• **PROBLEM TO SOLVE**
The response must contain all of the entries, each one repeated exactly.

• **SOURCE MATERIAL**
....................
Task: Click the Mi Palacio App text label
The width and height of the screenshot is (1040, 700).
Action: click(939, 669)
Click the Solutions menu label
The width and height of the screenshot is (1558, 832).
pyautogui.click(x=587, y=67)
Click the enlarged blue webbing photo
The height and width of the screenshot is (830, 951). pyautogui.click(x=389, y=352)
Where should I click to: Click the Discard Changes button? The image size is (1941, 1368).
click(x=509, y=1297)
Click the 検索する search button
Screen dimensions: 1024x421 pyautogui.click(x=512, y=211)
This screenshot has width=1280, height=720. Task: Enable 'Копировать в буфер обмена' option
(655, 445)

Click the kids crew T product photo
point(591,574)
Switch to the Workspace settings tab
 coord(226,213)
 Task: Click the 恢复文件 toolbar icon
....................
• **ANSWER BELOW**
Task: Click the Mi Palacio App text label
The width and height of the screenshot is (1040, 700).
Action: click(939, 669)
Click the Solutions menu label
The width and height of the screenshot is (1558, 832).
pyautogui.click(x=587, y=67)
Click the enlarged blue webbing photo
The height and width of the screenshot is (830, 951). pyautogui.click(x=389, y=352)
Where should I click to: Click the Discard Changes button? The image size is (1941, 1368).
click(x=509, y=1297)
Click the 検索する search button
Screen dimensions: 1024x421 pyautogui.click(x=512, y=211)
This screenshot has width=1280, height=720. Task: Enable 'Копировать в буфер обмена' option
(655, 445)

Click the kids crew T product photo
point(591,574)
Switch to the Workspace settings tab
 coord(226,213)
 Task: Click the 恢复文件 toolbar icon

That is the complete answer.